A recent focus group that I held offered a lens into this topic. Seven women participated. We started the discussion with an exercise. Each person was asked to write down a transition they’d experienced and 3-5 adjectives to describe it.
Five of the seven attendees listed a professional or job related transition in response to this initial task. Of the five each was seeking new employment or a new role within an existing employer. The emotions that accompanied the transitions ran the gamut.
One woman who had recently graduated with an advanced degree shared, “my friends seem to have hit a landing spot for their careers so I’m thinking whether I should just accept a job.” Any job?
Another shared, “it was competitive. I wanted to secure a job before my peers.” Or another woman who left a negative work environment said, “I cried. It was a very emotional time. It took a toll on me and a bigger toll on my relationship.” She laughed in hindsight and shared that she considered getting pregnant as an excuse to stop working in what seemed a horrific environment. How many people do you know who have run this same logic?
If the conversation stopped there my response to my marketer friend’s question might have been, ‘yes, my blog is about job transition.’ But the conversation continued…..
“What triggered these transitions?” I asked. In response, the job-related issues quickly faded to the background.
“Restlessness. I was bored,” shared one participant who had been among the job-related five. She also shared that she initially ignored her instincts on this. Offered another, “I wanted to spread my wings.” This woman held a desire to reach beyond what her mom and grandmother had done. She termed her experience, “a coming of age.” Another said that the energy she so desperately needed in her life was absent. The void inspired her to seek growth along an unchartered path.

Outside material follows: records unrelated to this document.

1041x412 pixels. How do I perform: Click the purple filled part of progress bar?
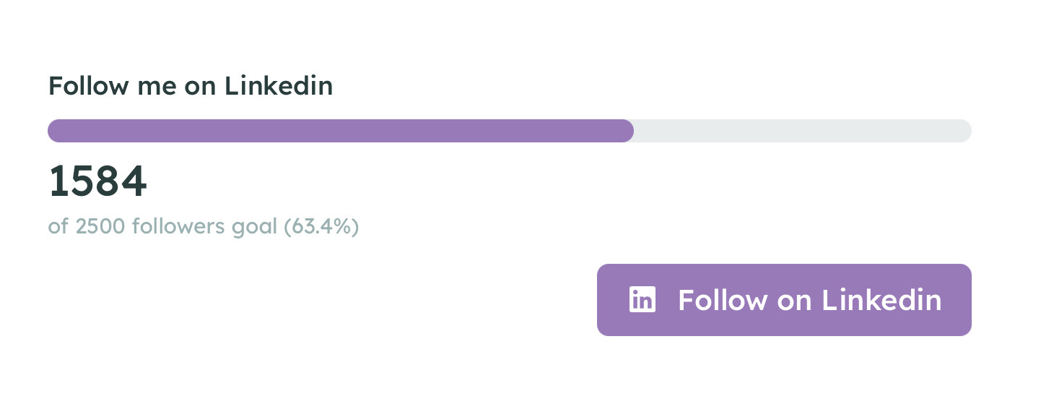pyautogui.click(x=339, y=131)
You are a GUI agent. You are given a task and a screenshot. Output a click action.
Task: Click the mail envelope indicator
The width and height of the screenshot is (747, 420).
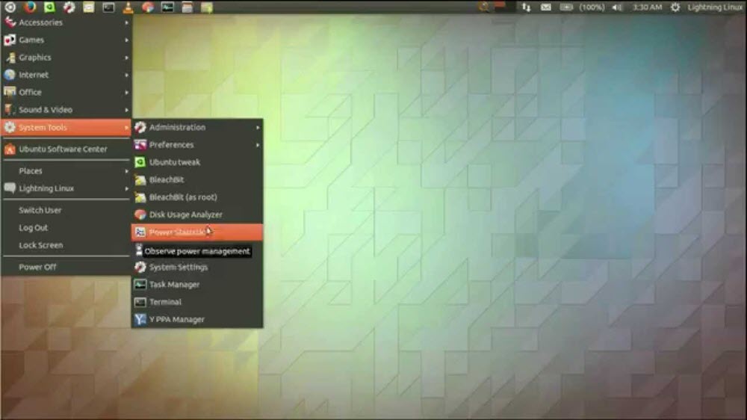pos(546,7)
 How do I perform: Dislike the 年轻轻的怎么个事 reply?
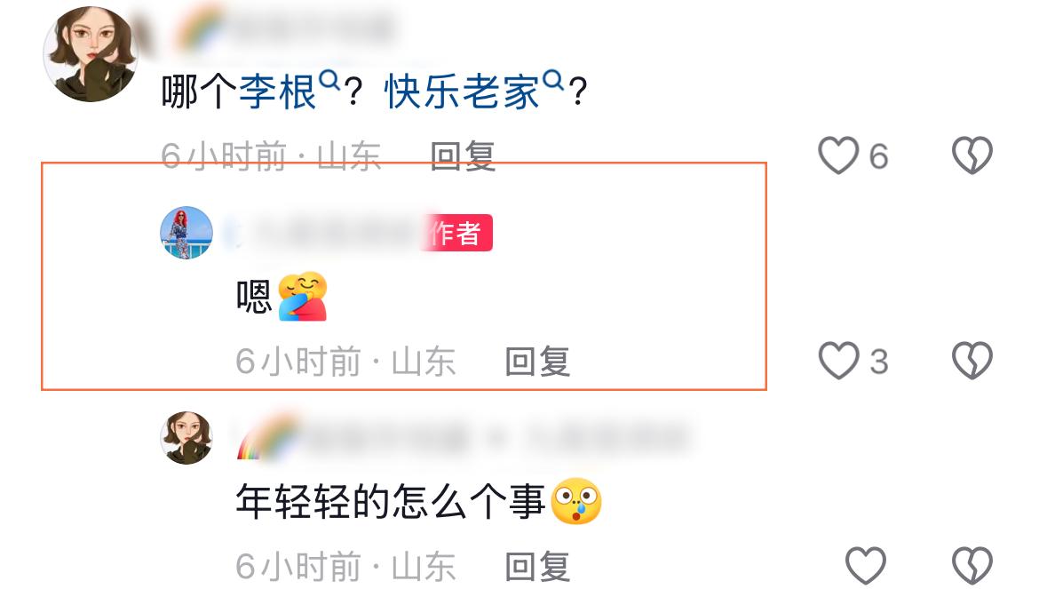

These transitions seem to be less about jobs and more about an awareness of one’s self. At my transition’s outset I thought that transition was about fusing my professional interests with my personal life. On Novofemina’s ‘About’ page you can still read, ‘Novofemina is a blog about professional and personal transition issues in women’s lives.’
The focus group conversation continued edging further and further way from the work world. Two of the attendees described a ‘gating concept’ that overwhelmed their transition. One shared, “I recently had a miscarriage. I’m trying not to have it overtake my life.” Silence.
Another offered that she finally decided not to have children. “Now that I’ve made that decision, so many other decisions are possible.”
Have you ever encountered gates as part of your transition?
‘Job-related’ seems almost pedestrian as a description in comparison to the real work of women’s transition. A year ago I created Novofemina’s definition of transition: a re-definition of our notion of self. It seems flat. What I’ve learned since is that transition is fundamental to advancing the notion of who we are. Unfettered. Full of possibility. Purposeful.
To my marketer friend I wish I’d said ‘No. My blog isn’t about job transition.’ Jobs themselves are likely an expression of something more fundamental than that. So too, transition.